En 2008 Marcel Maurières et moi
Pour fêter ma retraite, loin de toute idée de banqueter j’ai décidé d’écrire un livre pour rendre hommage à quarante enseignants, un par année de ma vie professionnelle où je suis sous le prénom de Louis (cliqez plus loin sur 1983). Je l’ai mis en accès libre sur le blog (sans les photos malheureusement) en 2016. Je savais parfaitement que Marcel était parmi les quarante mais qu’avais-je pu écrire ? Je ne sais plus si le livre a été publié avant ou après son décès en avril 2008. Je retrouve les quelques mots avec surprise. Je donne en référence une lettre à lui de 2003 où je lui indique que je vais mettre mes archives en ordre pour recroiser l’abbé Glasberg et André Gros. C’est ce que je viens de faire en écrivant le livre à son sujet presque vingt ans après ! Pour le reste je laisse le lecteur se faire une idée.
J-P Damaggio
P.S. La photo de Marcel était sur le facebook de son fils Patrick qui m’a tant aidé cette année à me retrouver à ses côtés.
Hommage à Marcel en 2007
« - Je trouve que la vie adulte, c’est la vraie vie ». (enfant de 8 ans, Montech)

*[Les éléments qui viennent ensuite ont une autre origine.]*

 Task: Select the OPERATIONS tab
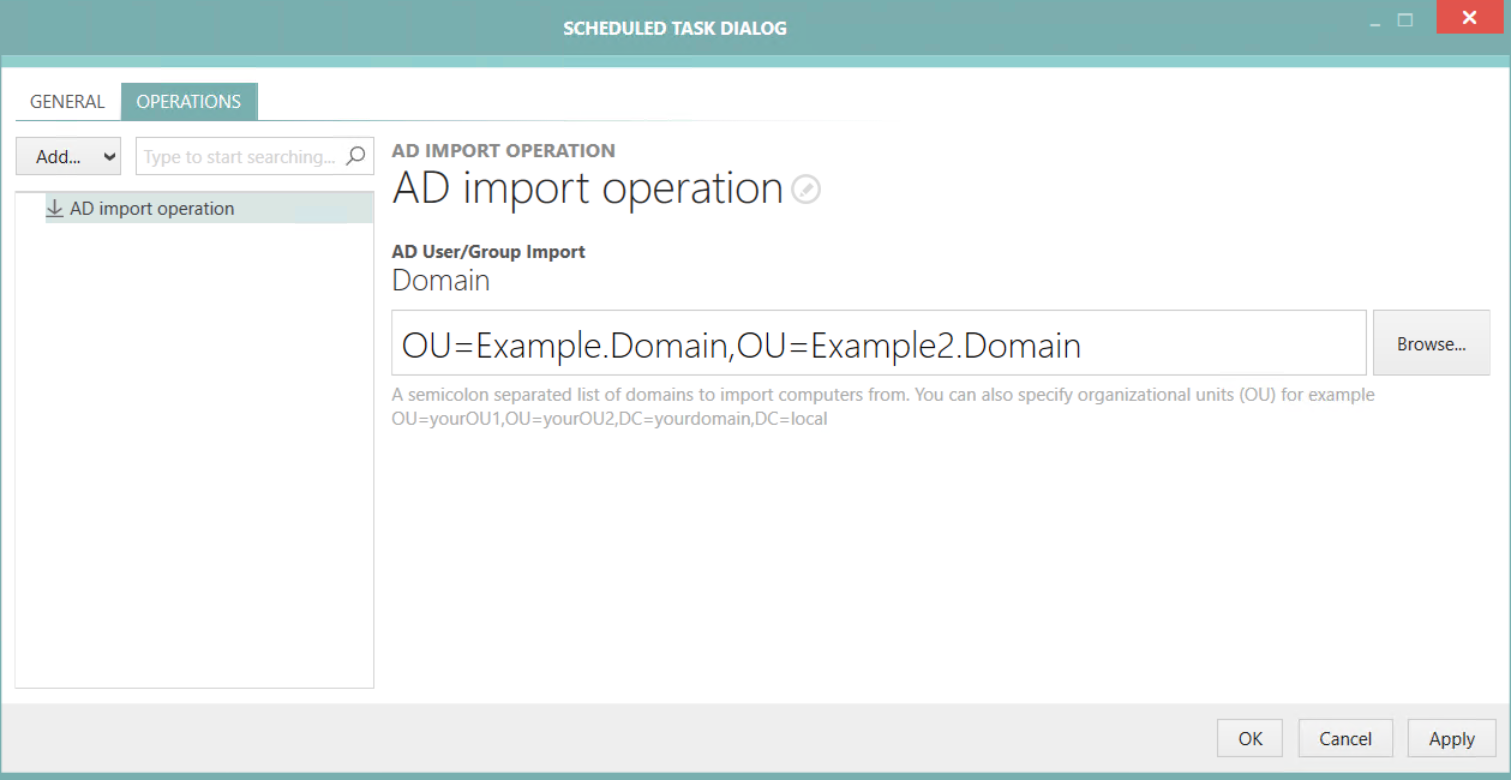(x=189, y=102)
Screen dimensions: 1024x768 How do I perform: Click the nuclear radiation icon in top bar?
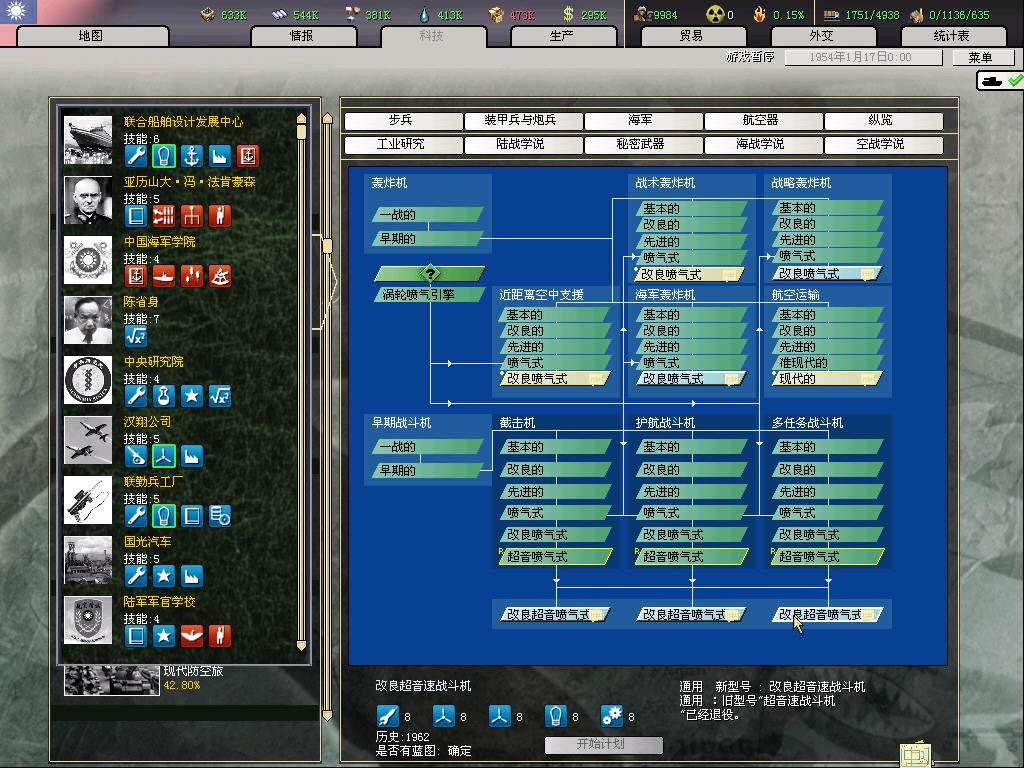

1983 « Louis, j’ai retrouvé cette lettre à Marcel qui doit dater de 2003,
Cher Marcel, Merci beaucoup pour ton mot. J’ai étudié le cas phénoménal de l’abbé Marcellin sans croiser cet autre abbé Glasberg qui est cependant d’une toute autre époque. Comme j’étudie le bulletin catholique pour les questions de laïcité peut-être son nom apparaîtra-t-il. Je sais seulement avec notre histoire de la résistance qu’il fut curé de Léribosc. Pour André Gros je n’ai pas de réactions de la dame de Monteils. Je pense que j’avais mis tous les renseignements de l’entretien dans l’article des Nouvelles (que tu me remets en mémoire) mais, si nécessaire, en cherchant dans mes archives, (que j’avais eu le projet de ranger l’an dernier, grâce à un travail à mi-temps, mais c’est pas encore au point) peut-être puis-je en retrouver les éléments. Tant de papiers qui s’accumulent ! De toute façon avec la retraite en juin, je veux préparer un livre pour le bicentenaire du TetG qui tentera un portrait de 82 révoltés dans l’histoire de notre département, alors il faudra bien que je me replonge sur le cas d’André Gros (il est dans la liste encore incomplète des 82 : j’ai retenu pour le moment 50 noms[1]). Que ces quelques mots vous trouvent en forme malgré les soucis de l’âge. Toutes mes amitiés à vous deux. »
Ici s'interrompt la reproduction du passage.